Oggi molte cose sono cambiate rispetto a trent’anni fa. Secondo un recente sondaggio, solo il 3% degli abitanti di Taiwan si definisce unicamente come “cinese” e solo l’1,5% vorrebbe “l’unificazione il prima possibile”. Sull’isola, infatti, sono sempre meno coloro che sostengono il principio dell’Unica Cina: lentamente, si sta costruendo un’identità distintiva taiwanese. Se le tensioni tra Cina e Taiwan erano fortemente diminuite con la presidenza di Ma Ying-jeou, l’elezione di Tsai Ing-wen nel gennaio 2016 ha riportato un clima di forte diffidenza tra i due lati dello Stretto, con la presidentessa che si è rifiutata di riconoscere pubblicamente il principio dell’Unica Cina.

Pechino inoltre è tornata a costituire una minaccia internazionale agli occhi degli Stati Uniti per il suo atteggiamento aggressivo nel Mar Cinese meridionale, oltre che per il sostegno economico fornito alla Corea del Nord. Forse come avvertimento per Trump, la Cina a metà dicembre ha sequestrato in acque internazionali al largo delle Filippine (acque che Pechino considera sue) un drone sottomarino americano. I due paesi hanno rapidamente raggiunto un accordo sulla restituzione ma l’incidente non può considerarsi casuale.

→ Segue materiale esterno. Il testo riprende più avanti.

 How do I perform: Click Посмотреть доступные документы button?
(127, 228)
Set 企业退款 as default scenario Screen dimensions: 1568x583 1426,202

Come è stato dimostrato da recenti immagini satellitari, continua anche la militarizzare degli isolotti artificiali che la Cina ha costruito illegalmente nel mare conteso: militarizzazione che Washington vorrebbe congelare.

A questo mutato contesto Trump sembra rispondere accantonando la “ambiguità strategica” dei suoi predecessori per tentare di raggiungere un accordo più “esplicito” con Pechino, che garantisca maggiori vantaggi nel campo del commercio e del contrasto alla minaccia nucleare nordcoreana. Se per farlo vuole giocare la carta Taiwan, però, il futuro presidente degli Usa dovrebbe essere più chiaro: Trump ha bocciato il Tpp, l’accordo commerciale  trans-pacifico (già siglato ma non ancora ratificato dagli USA) dal quale Taiwan poteva ricavare molti vantaggi, riuscendo a diminuire la sua dipendenza economica dalla Cina. Inoltre, data la sua dichiarata allergia per i trattati di libero scambio, non sembra intenzionato per ora ad accordarne almeno uno bilaterale a Taiwan. Nonostante tramite i suoi advisor abbia garantito a Taipei ulteriori vendite di armi, ha anche chiesto a tutti gli alleati di spendere di più per la difesa: un problema per Taiwan, che da anni taglia il budget destinato agli armamenti, contando sulla protezione americana.

Il comandante delle forze americane nel Pacifico, l’ammiraglio Harry Harris, ha garantito che la politica a stelle e strisce nell’area non cambierà. I messaggi di Trump sono stati molto contrastanti –  ha volontariamente irritato la Cina, tirando la corda –  ma si tratta per ora di dichiarazioni precedenti all’insediamento e non seguite da alcuna elaborazione concettuale. È presto per temere un’escalation militare lungo lo Stretto (i giornali di partito in Cina invocano già «l’invasione») ed è tutta da vedere quali fatti seguiranno a questo mix confuso di parole.